Do you support your female talents?
The leaders of The A Effect tell us: attracting, retaining, and developing the best talent remain at the top of the list of challenges facing corporate managers in the coming months. However, once these talents are in place, they still need to feel supported in their development.
The A Effect and The Globe and Mail study highlights how important immediate superiors and the company are to women’s professional development. According to the survey, women’s ambition is strongly correlated to the perception of their direct superior: 74% of highly ambitious women say they’re inspired by their supervisor, compared to only 46% of women who say they are not ambitious. And 16% of Canadian women consider leaving their job because of their immediate boss. Worse still, according to a McKinsey study, less than half of women say their boss is interested in their career and helps them manage their workload.

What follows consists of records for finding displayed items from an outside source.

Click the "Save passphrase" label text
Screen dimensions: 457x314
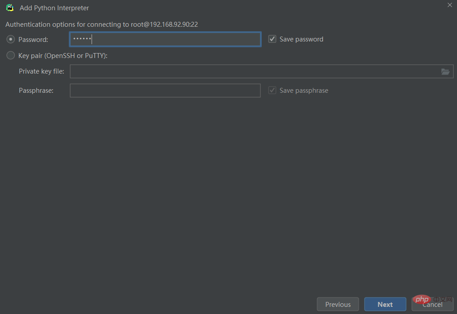point(304,91)
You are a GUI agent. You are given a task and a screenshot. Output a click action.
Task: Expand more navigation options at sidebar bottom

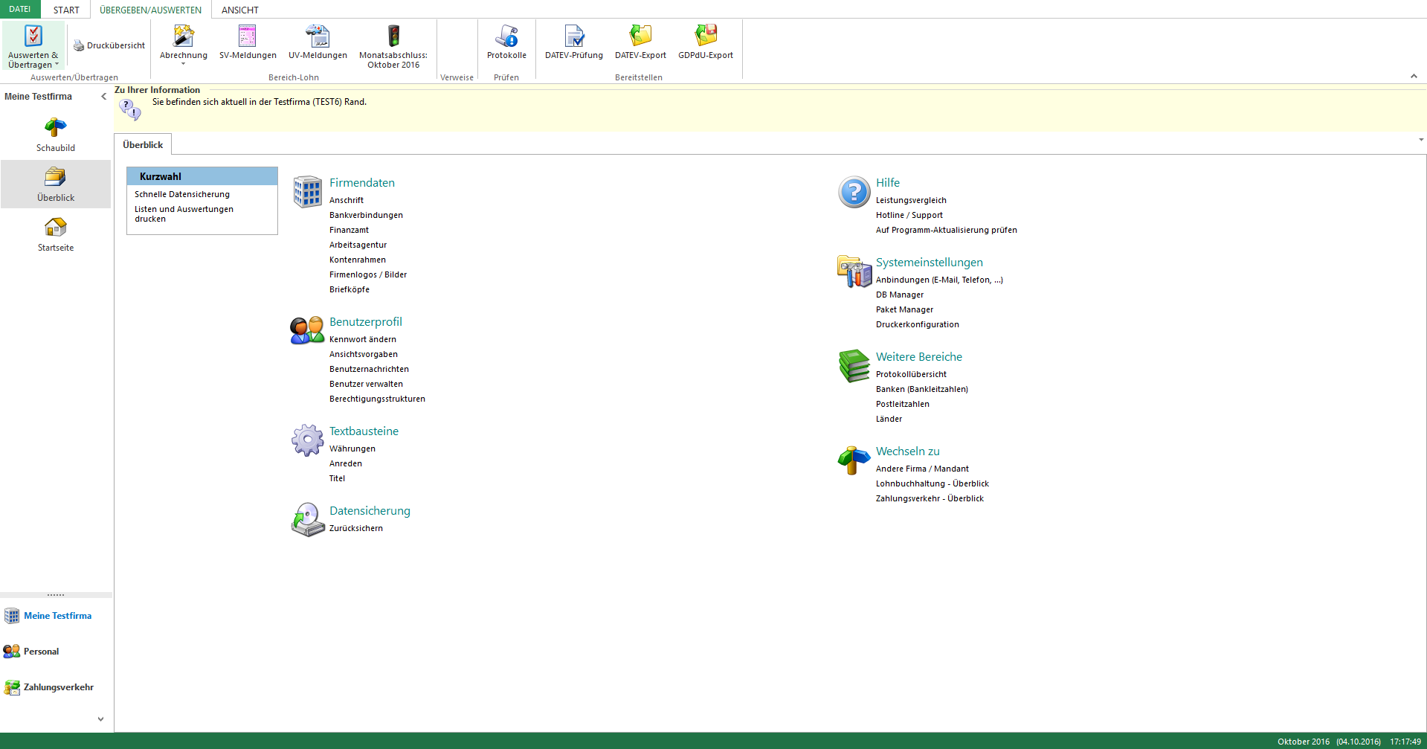pyautogui.click(x=100, y=719)
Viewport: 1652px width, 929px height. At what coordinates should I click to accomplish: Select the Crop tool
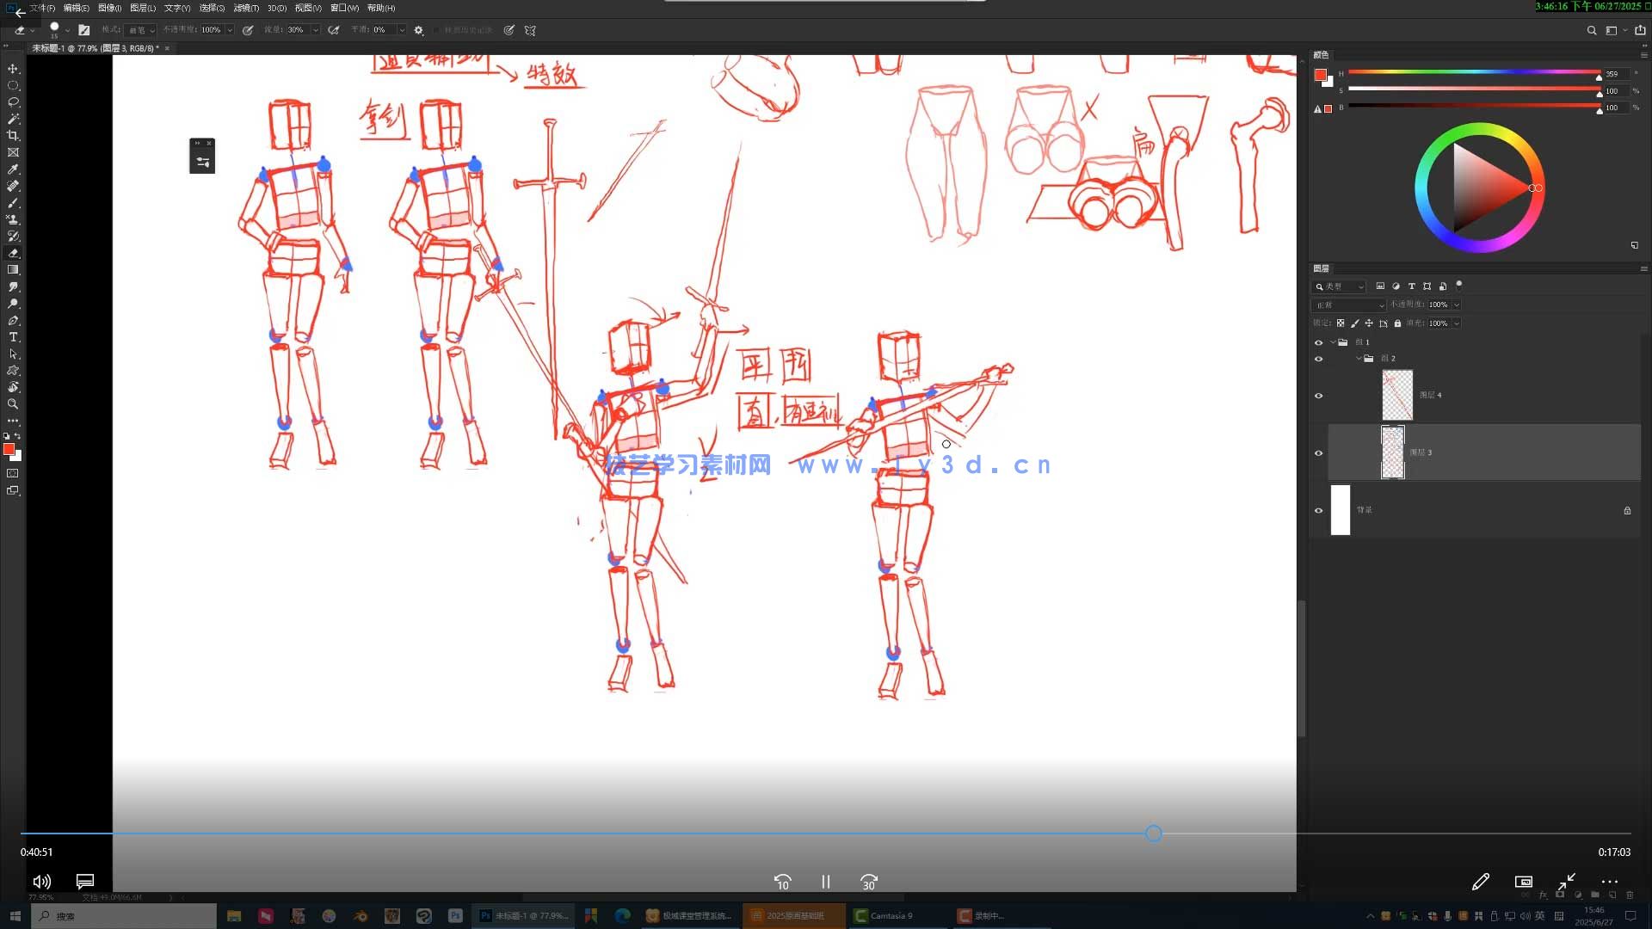tap(13, 136)
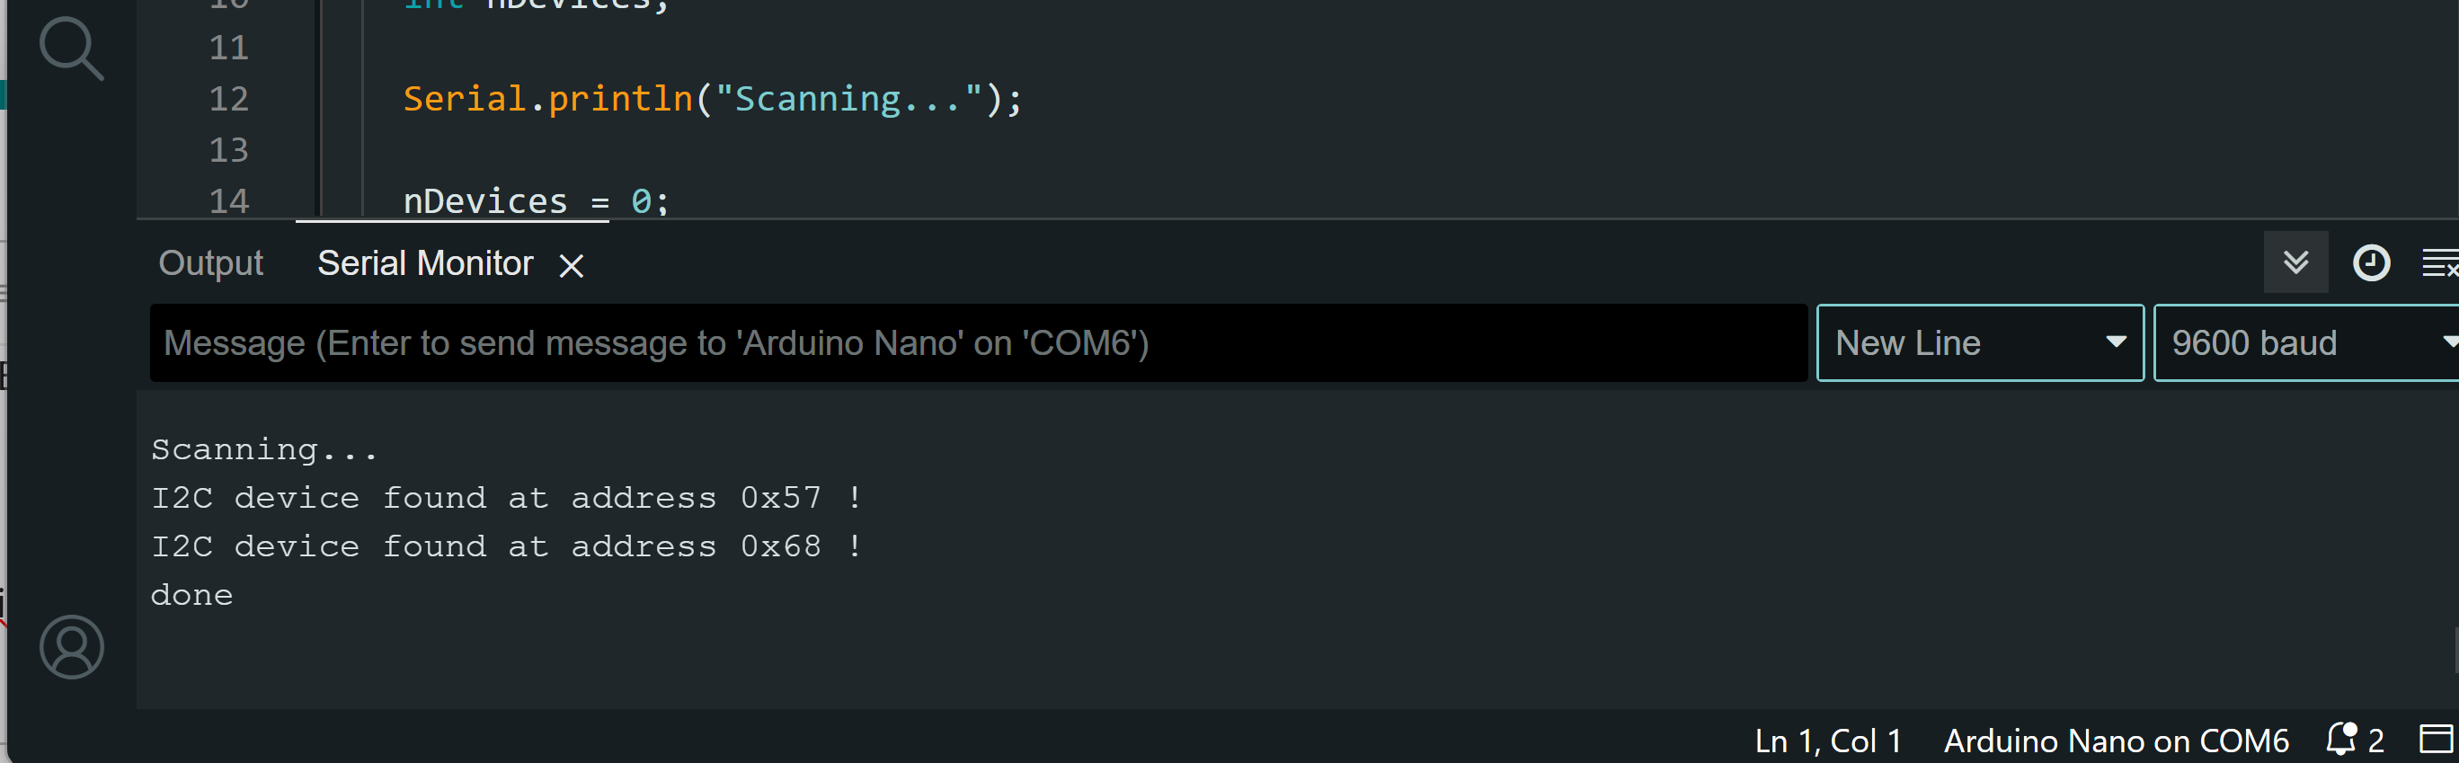The image size is (2459, 763).
Task: Open the Search panel in sidebar
Action: click(x=72, y=48)
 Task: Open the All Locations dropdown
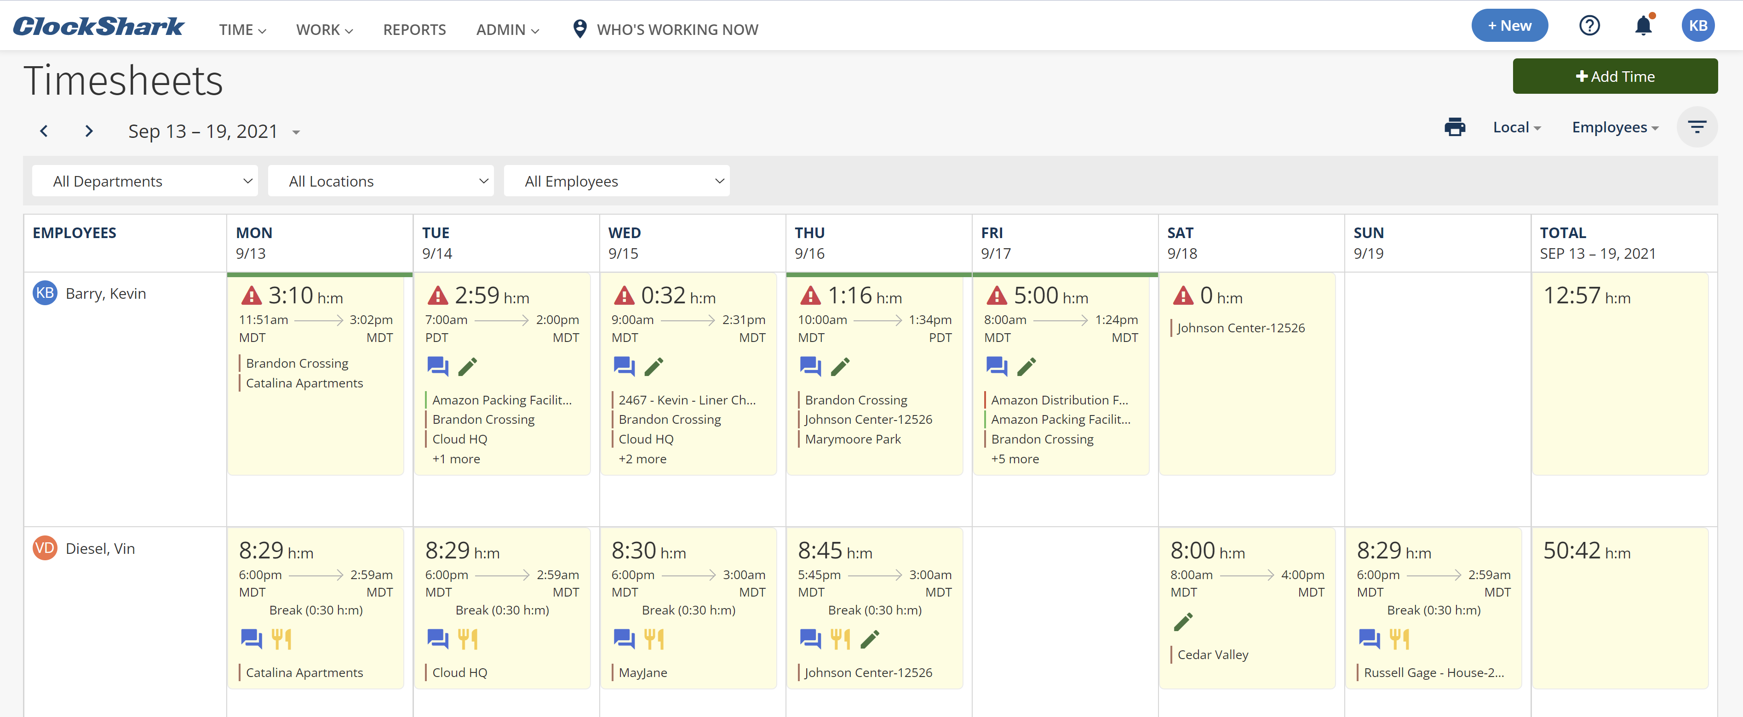(381, 181)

The A Effect has guided thousands of women since its creation in 2015.
In the Ambition Challenge, each participant is tasked with taking up a challenge of her own choosing by the end of the program. This simple but effective strategy pushes participants to get out of their comfort zone and take calculated risks. The benefits of challenging ourselves are well-known: improved self-confidence, learning from success and failure, and more.
It’s worth noting that most of the women who took up their challenge said that they had received great support from their company or managers. However, of the participants who didn’t succeed in completing their challenge at the end of the program, only 53% said they felt supported…
The role of managers and the organization’s support system are fundamental in building trust that can unlock the full potential of talents. So, for women to deploy their ambition and bring all their potential to their employer, how can we make them feel supported?
Defy Unconscious Bias
Ensuring the development of all talents is crucial in the current context of talent shortage. But women face a very specific reality: their ambition is perceived differently from that of men. And why is this? Unconscious biases. And the more we talk about those biases, the more we’ll be able to put safeguards in place to guard against it. Here are several resources to share with your teams.
From the outset, The A Effect has been writing on the topic of biases and shedding light on them, including interview bias or “manterrupting”, when a woman is unnecessarily interrupted by a male colleague. Accordingly, preconceived notions about female ambition are responsible for many women being held back. Although a man’s success tends to increase his likeability, the same success appears suspect when it involves a woman. This bias is often unconscious, but this doesn’t lessen its impact on the decision to hire or promote a woman.
While unconscious biases are not synonymous with bad intentions, they do take their toll. So, to counteract them, ask yourself: Am I inclined to “judge” talent by gender? Do I have a consistent reaction to a decisive attitude? Are my evaluation criteria objective and fair in terms of how I perceive a man’s or woman’s performance?
Managers Who Inspire, By Listening
Other seemingly small actions have a big impact. Managers can give women a voice in meetings, or better divide the mental load in the office (taking notes in meetings, organizing events, training new employees, etc.). These “services” – unevenly distributed – do not serve women, nor does the image of being someone’s “right hand”, which perpetuates an outdated way of perceiving the division of labour.
While men tend to attribute their merit to their qualities and skills, women relate it more to external factors (work, luck, opportunity). You can rebalance the scale of merit by fairly crediting the success of an action. This way, women will get equal recognition for their achievements.
So, to help your team leaders inspire the talent in your company, we’re sharing an exercise with you. In the Leadership Challenge, The A Effect’s program for women managers, one of the themes is courage: the courage to ask for feedback from your team, to receive it, and the courage to give it. To that end, here are some good practices you can share with people interested in inspiring female talent in their teams:
- Choose the right moment: Are the planned timing and duration of the feedback appropriate, as much for me as for the other person?
- Use the right medium: Is the method of communication (meeting, email, call, videoconference, etc.) effective and appropriate, as much for me as for the other person?
- Define the objective: Do I know why it’s important to give this feedback and what impact is desired?
- Ensure clarity and accuracy of information: Do I know exactly what I want to say and the key messages to convey in this feedback? Do I need to check any facts?
- Prepare for the meeting: Do I need to plan time to rehearse what I want to say, either to choose my words carefully, avoid getting carried away, or help me stay emotionally detached from the situation.
Equip Managers to Manage the People of Tomorrow
After two difficult years, expectations of managers have become more complex, but their role is more important than ever in supporting efforts to attract and develop talent. Managers need to foster employee well-being and advancement, promote inclusion within their teams, and do so in a hybrid work setting. What are you doing to respond to this new reality?